Oatmeal Raisin + Macadamia Nut Cookies (Vegan)
So, I’m definitely more of a chocolate chip cookie kind of girl myself, but sometimes a good oatmeal raisin really hits the spot, ya know? I’ve also been obsessed with macadamia nuts recently, so I thought I’d jazz things up and make these oatmeal raisin and macadamia nut cookies, instead of just the standard oatmeal raisin. And I’ll tell you what, they add the perfect amount of crunch and subtle flavor.
Not only are these cookies incredibly delicious, but they’re also vegan, oil free, and offer healthy nutrients from the oats and macadamia nuts. They can also be made gluten free if you swap out the regular flour for gluten free flour or oat flour instead.
This recipe is so easy to make and is an awesome dessert option if you’re vegan or looking for something on the healthier side!

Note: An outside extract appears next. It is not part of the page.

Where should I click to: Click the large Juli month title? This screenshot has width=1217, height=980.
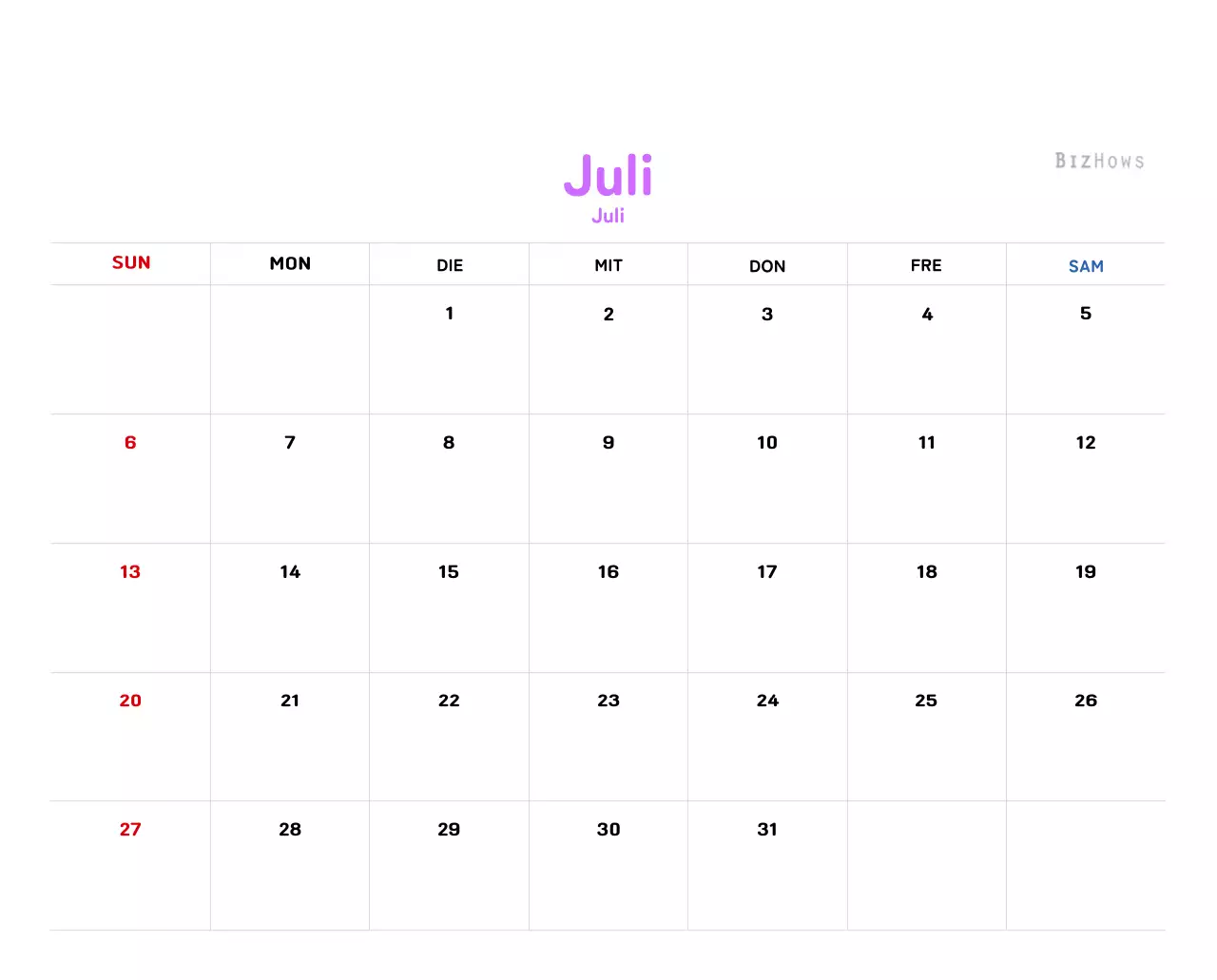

They also make your home smell fantastic, which is always a plus.
If you give these cookies a try, be sure to let me know how you like them, and don’t forget to tag me in your creations on Instagram!
xx
Slim
Prep time: 10 minutes
Cook time: 12 - 14 minutes
Total time: 24 minutes
Serves: 16 - 18 cookies
Ingredients
1 cup rolled oats
1 cup whole wheat flour (you could also use oat flour to make gluten free)
1 tsp baking powder
1 tsp cinnamon
1 flax egg
1 tsp vanilla bean paste (or vanilla extract)
⅓ cup honey
3 tbsp brown sugar
½ cup unsweetened plain applesauce
½ cup raisins
½ cup macadamia nuts
Instructions
Preheat the oven to 350℉ and prep a baking sheet (you may need two) with nonstick spray. Set aside.
In a large bowl, mix together the oats, flour, baking powder, and cinnamon.

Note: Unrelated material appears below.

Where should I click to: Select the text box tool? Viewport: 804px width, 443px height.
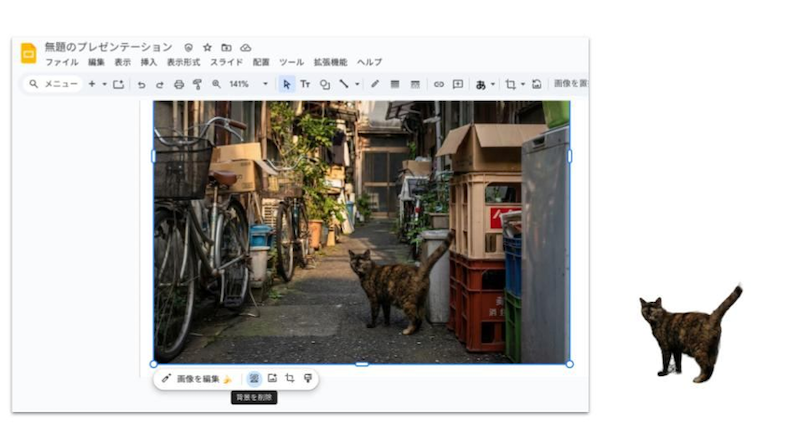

In the bowl of a stand mixer, add the flax egg, vanilla, honey, brown sugar and applesauce. Mix until combined.
Add the dry ingredients into the wet ingredients and mix on low to medium until the dough is formed and everything is evenly combined.
Stir in the raisins and macadamia nuts with a spatula.
Using a cookie scoop (or ice cream scoop), scoop out ~1 inch large balls onto the tray. Place them approximately 2 inches apart. Gently press down on the tops to flatten them out a little bit.
Bake for 12 - 14 minutes or until the cookies are pretty firm to the touch and are starting to brown around the edges.
Enjoy warm or store in an airtight container!